Abstract

As digital data are explosively generated nowadays, data management becomes a critical problem, which makes cloud storage services important and popular. In reality, the storage overhead can be reduced significantly by performing date deduplication. Among the outsourced data, some of them are very personal and sensitive, and should be prevented for any leakage. Generally, if clients conventionally encrypt the data, deduplication is lost. Message-locked encryption (MLE) is a cryptographic primitive supporting encrypted data deduplication. A secure client-side deduplication scheme can be built upon MLE to reduce both communication and computation overhead for cloud storage systems, where a client interacts with the cloud server to check the duplicate data and only the data which has not been outsourced by other clients before is required to be uploaded.
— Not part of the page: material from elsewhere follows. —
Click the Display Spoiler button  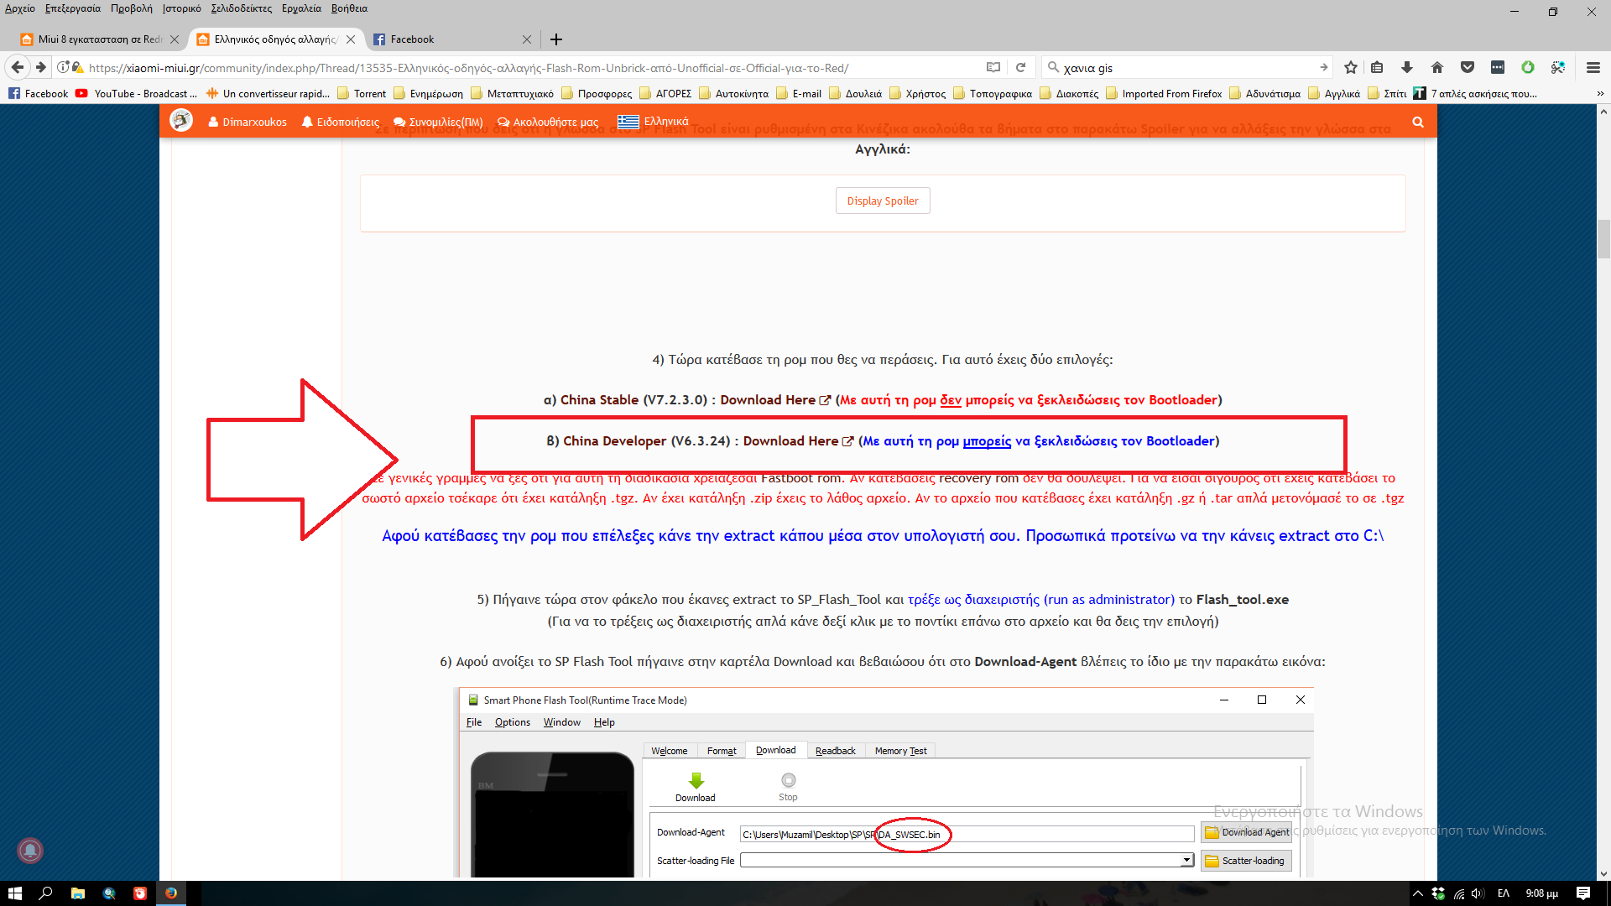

However, existing client-side encrypted data deduplication schemes are confronted with brute-force attacks that can recover files falling into a known set. Furthermore, existing schemes are vulnerable to illegal content distribution attacks, where the adversary can distribute data to other users via the cloud server without detecting. In this paper, we propose a secure and efficient client-side encrypted data deduplication scheme (CSED). In CSED, a dedicated key server is introduced in generating MLE keys to resist brute-force attacks. We propose a Bloom filter-based proofs of ownership (PoW) mechanism and integrate it into CSED to resist illegal content distribution attacks. Moreover, a hierarchical storage architecture is employed to improve the I/O efficiency on the cloud server. Security analysis and performance evaluation demonstrate that CSED is secure and efficient.